## Tasks to perform:
(1) Translate this sentence from the FoxPro recollection below into Spanish: "The product wasn't even in beta, it was still in alpha."
(2) Extend the FoxPro recollection below with a few more paragraphs, starting right after its final sentence, "And off I went."

## Source passage:
_ _ _ _ _

I met Tom twice, the first time purely by happenstance. It was a few months before VFP 3 was launched. At the time I was a fledgling FoxPro developer, a refugee from the mainframe world. My lucky break was I had been doing some writing for FoxTalk magazine and established a rapport with its new editor, Bob Grommes. They set up something called the Editorial Advisory Board -- or was it User Advisory Board? -- for which I applied and was selected. Bob had me help him find writers and tech edit articles. When Microsoft was ready to launch a real Windows version of FoxPro -- then still referred to as FoxPro 3.0 -- they held a three day event in Redmond to show it to the outside world for the first time. The so-called Guru Summit, a phrase most of the gurus didn't like. The product wasn't even in beta, it was still in alpha. The invitees were about 30 FoxPro luminaries -- the conference speakers, the authors, the magazine editors. Bob was among the invitees and had a conflict for that weekend. His brother was getting married. He called me up and asked if I would be willing to go in his place. I thought about it for about a nanosecond and asked if I had struck him as an idiot. And off I went.

_ _ _ _ _

## Stored data:
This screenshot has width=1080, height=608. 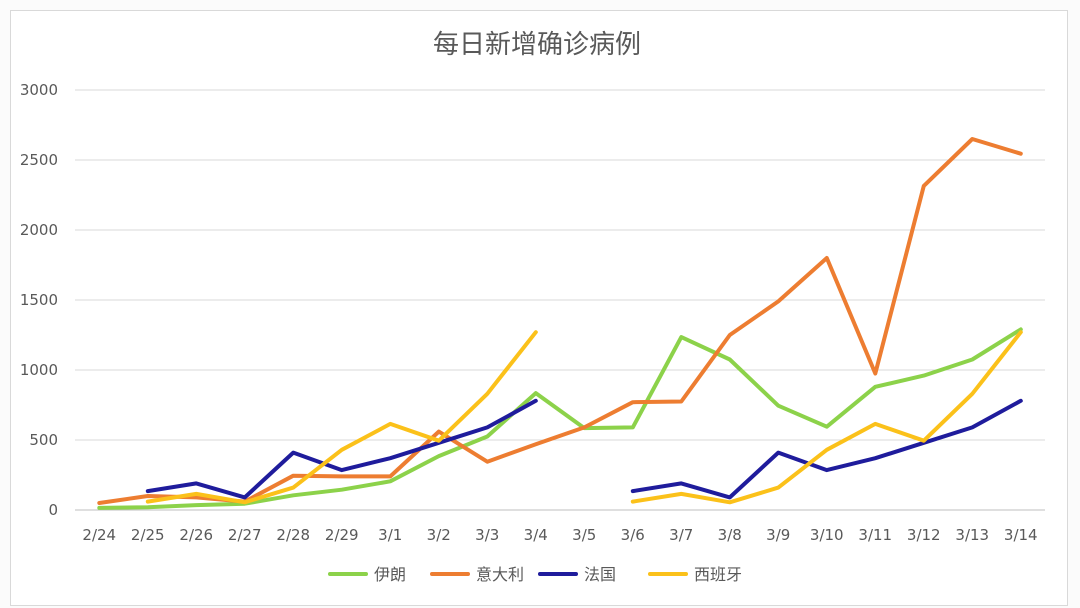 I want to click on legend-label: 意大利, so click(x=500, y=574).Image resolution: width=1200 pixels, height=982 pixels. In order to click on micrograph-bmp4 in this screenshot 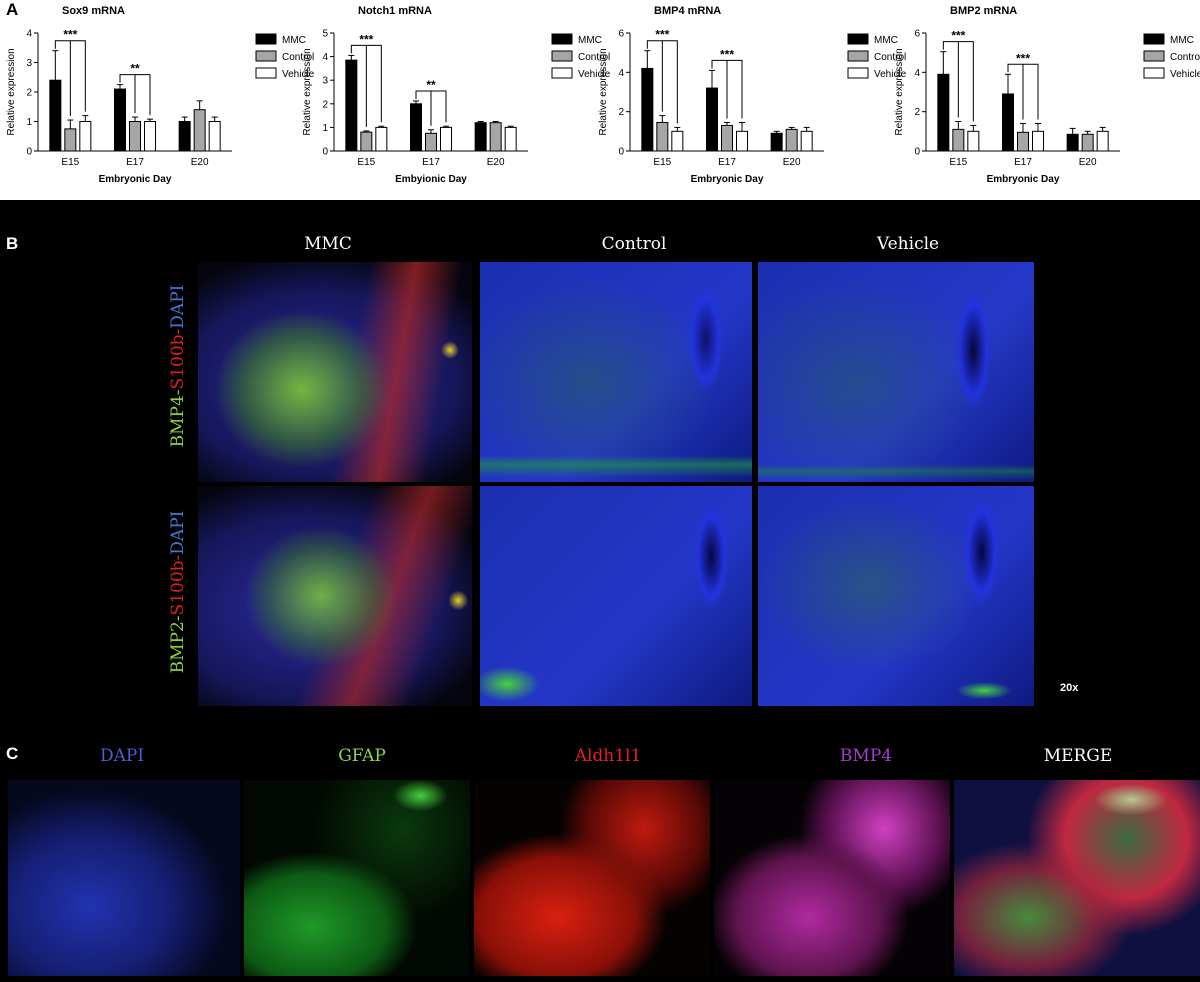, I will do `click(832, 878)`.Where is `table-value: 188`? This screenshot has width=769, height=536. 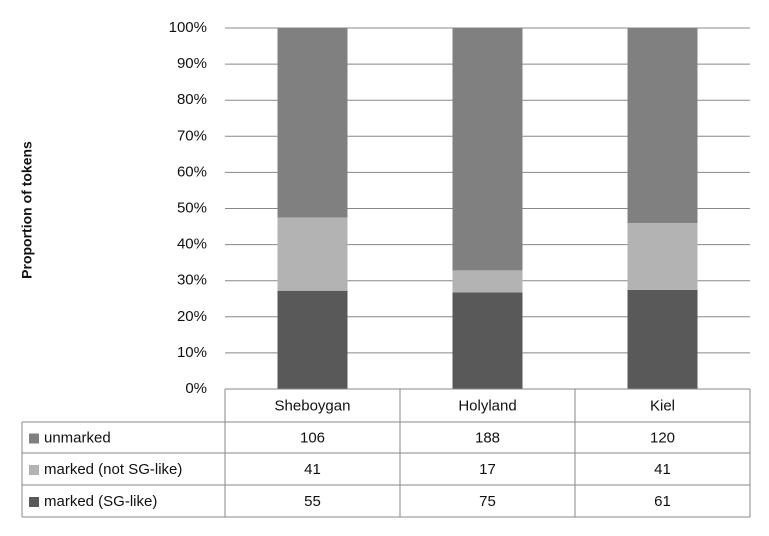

_ _ _ _ _

## Per-task answers:
(1) El producto ni siquiera estaba en beta; todavía estaba en alfa.

(2)
A courtesy bus picked up a bunch of us at Sea-Tac. I was one of the last to be picked up. Tamar was the last. "There she is," Randy Brown said. (Randy, a Deadhead for sure, had a big box of 3.5 inch diskettes from the 2.5 and 2.6 betas he wanted recycled). We checked in at the hotel. In the morning a different bus, with the Microsoft logo on the side, picked us up at the hotel. In the hotel lobby I talked with Robert Green, who I knew from the Chicago FUDG, met Tony Lanzer and Allison Koeneke (sp?) of RDI in Chicago, and Steve Black. It was the day after Nicolle Simpson was killed and O.J. was named as a suspect. "No way he could be that stupid," Robert G said.

So the bus showed up and I found myself sitting in the left front sideways seat next to a guy I didn't recognize. He stuck out his hand and said hi, who are you? I said Mike Beane. "Oh, Mike Beane from the forum!" he said. Like I was his long lost friend. I asked, "Who are you?" There were a lot of chuckles around the bus at that. "Tom Rettig," he said.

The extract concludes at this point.